Electron-phonon coupling in nitride superconductors from first principles: The effect of epitaxial strain and nitrogen concentration on superconducting properties

The recent all-epitaxial integration of NbN superconductors with the III-Nitride family of semiconductors by molecular beam epitaxy has created an opportunity for scalable, integrated semiconductor/superconductor devices with access to industrial fabrication processes [Nature 555, 183–189 (2018)]. NbN has a large superconducting critical temperature (T_c) that makes it a useful superconducting component at liquid helium temperature, but its structural, metallic, and superconducting properties are extremely sensitive to growth conditions and nitrogen concentration. Group IV-B Nitrides (Ti, Zr, Hf) are chemically more stable than NbN, but their T_c’s are markedly smaller.
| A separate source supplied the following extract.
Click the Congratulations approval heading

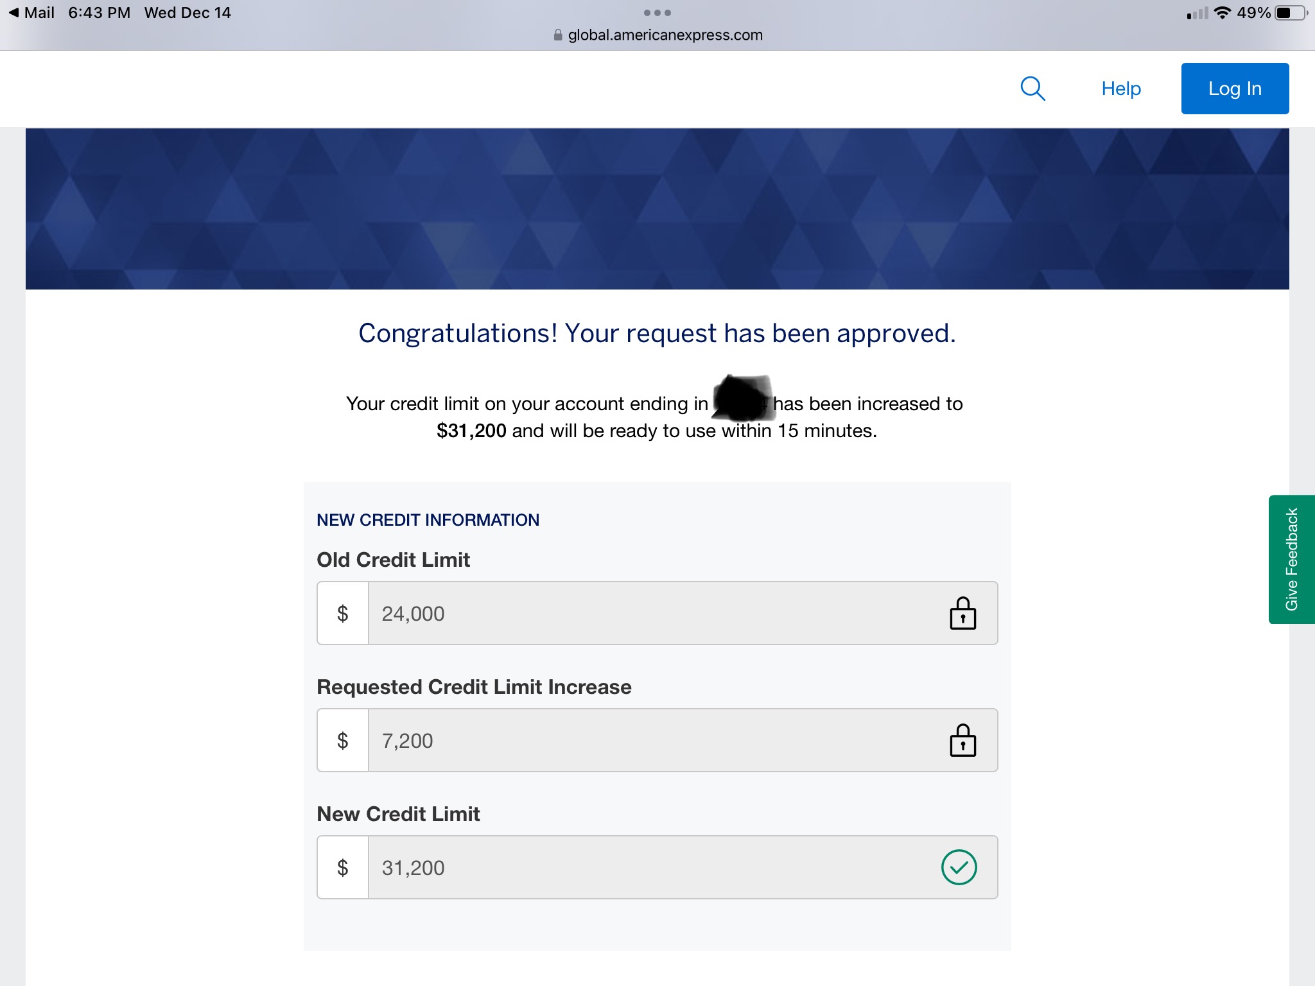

Can the recent demonstration of epitaxial integration of transition metal nitrides with III-Nitrides be used as a strategy for tailoring their superconducting properties?

Using first-principles approaches we explore the effect of epitaxial strain and nitrogen concentration on Group IV-B Nitride superconducting properties. We find that both epitaxial strain and nitrogen concentration can drastically alter the electron-phonon coupling and potentially increase T_c to temperature ranges sensible for superconducting devices.